Nem precisa especular, basta olhar para a política dos governadores ditos “científicos”, que apesar de suas críticas a Bolsonaro, com o uso sistemático da acusação do “negacionismo”. Se Bolsonaro é negacionista porque negou que a pandemia fosse grave, os ditos “científicos”, tanto quanto Bolsonaro, negaram-se a comprar testes, negaram-se a ampliar a estrutura pública de saúde, negaram-se a contratar profissionais de saúde necessários e negaram-se a viabilizar a vacina. Logo, eles seriam tão negacionistas em relação a gravidade da pandemia, quanto o próprio Bolsonaro. Portanto, a utilização destes termos não passa de propaganda política para que a direita golpista, que colocou Bolsonaro no poder, tente se diferenciar dele para aparecer como oposição.
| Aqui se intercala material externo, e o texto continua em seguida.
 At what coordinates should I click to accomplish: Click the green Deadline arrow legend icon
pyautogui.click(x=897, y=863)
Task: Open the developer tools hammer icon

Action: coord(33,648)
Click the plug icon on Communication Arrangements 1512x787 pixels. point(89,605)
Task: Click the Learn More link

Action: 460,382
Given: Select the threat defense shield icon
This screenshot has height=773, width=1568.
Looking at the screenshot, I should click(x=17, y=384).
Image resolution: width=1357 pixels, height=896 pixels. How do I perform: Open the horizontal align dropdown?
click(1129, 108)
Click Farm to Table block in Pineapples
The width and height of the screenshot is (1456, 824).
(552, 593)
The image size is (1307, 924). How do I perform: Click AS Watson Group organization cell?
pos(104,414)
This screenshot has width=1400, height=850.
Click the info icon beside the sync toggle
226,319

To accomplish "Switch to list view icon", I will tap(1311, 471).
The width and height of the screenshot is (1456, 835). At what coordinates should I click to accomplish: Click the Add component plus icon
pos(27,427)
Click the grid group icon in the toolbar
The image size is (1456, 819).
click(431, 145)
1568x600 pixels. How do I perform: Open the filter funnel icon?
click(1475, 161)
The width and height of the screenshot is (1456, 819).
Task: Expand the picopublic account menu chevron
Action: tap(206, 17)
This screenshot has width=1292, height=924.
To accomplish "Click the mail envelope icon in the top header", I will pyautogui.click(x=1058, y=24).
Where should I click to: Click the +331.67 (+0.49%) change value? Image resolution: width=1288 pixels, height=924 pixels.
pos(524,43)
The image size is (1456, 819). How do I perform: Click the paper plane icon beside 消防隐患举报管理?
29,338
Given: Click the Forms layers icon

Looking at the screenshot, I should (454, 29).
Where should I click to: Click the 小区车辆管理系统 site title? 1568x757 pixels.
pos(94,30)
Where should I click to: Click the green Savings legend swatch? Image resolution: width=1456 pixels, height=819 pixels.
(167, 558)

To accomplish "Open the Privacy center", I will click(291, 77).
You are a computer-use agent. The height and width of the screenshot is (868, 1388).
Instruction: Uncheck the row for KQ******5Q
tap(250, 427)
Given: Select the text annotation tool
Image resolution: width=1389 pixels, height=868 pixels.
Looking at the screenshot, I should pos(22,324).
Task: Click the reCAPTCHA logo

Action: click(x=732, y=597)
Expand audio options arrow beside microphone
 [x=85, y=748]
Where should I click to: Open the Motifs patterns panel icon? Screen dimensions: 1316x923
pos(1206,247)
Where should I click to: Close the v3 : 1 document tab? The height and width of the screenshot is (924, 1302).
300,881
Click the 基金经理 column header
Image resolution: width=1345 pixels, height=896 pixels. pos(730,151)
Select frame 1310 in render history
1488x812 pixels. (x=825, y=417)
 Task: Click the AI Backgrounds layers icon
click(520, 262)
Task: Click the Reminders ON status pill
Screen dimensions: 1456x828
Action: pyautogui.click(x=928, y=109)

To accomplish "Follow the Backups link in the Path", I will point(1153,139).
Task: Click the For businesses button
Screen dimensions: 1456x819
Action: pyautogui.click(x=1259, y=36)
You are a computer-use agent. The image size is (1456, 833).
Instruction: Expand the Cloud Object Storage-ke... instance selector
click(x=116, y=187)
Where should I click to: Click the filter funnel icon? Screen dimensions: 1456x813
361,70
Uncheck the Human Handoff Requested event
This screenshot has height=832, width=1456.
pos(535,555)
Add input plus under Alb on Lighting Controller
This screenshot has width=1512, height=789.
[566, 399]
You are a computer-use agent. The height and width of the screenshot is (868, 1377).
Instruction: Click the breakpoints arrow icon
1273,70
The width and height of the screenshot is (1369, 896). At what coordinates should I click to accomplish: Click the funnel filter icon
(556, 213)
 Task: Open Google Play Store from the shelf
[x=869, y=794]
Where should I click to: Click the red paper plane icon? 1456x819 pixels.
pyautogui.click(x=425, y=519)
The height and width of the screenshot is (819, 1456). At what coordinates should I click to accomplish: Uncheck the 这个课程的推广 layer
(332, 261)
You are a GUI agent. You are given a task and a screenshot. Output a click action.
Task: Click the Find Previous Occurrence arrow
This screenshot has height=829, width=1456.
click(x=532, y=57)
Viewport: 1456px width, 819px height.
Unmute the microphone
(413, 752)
Ou seja, a burguesia, representada pelos militares e pelo chamado centrão (direita tradicional) quer a cabeça do ministro das relações exteriores “olavista”, porque é uma forma de enfraquecer o governo golpista de Bolsonaro, que enfrentaria conflitos internos com sua própria base ideológica, o que já se verificou no fato dele ter dado uma guinada na sua política em relação a pandemia (usou máscara, falou em compra de vacinas, montou um comitê com governadores e o Congresso, etc).
Se a burguesia conseguir que Bolsonaro se torne cada vez mais um governo da direita tradicional e do centrão, diminuindo a influência da extrema direita bolsonarista, vai conseguir que Bolsonaro perca apoio de parte da sua base ideológica mais fiel, sem que consiga conquistar novos eleitores.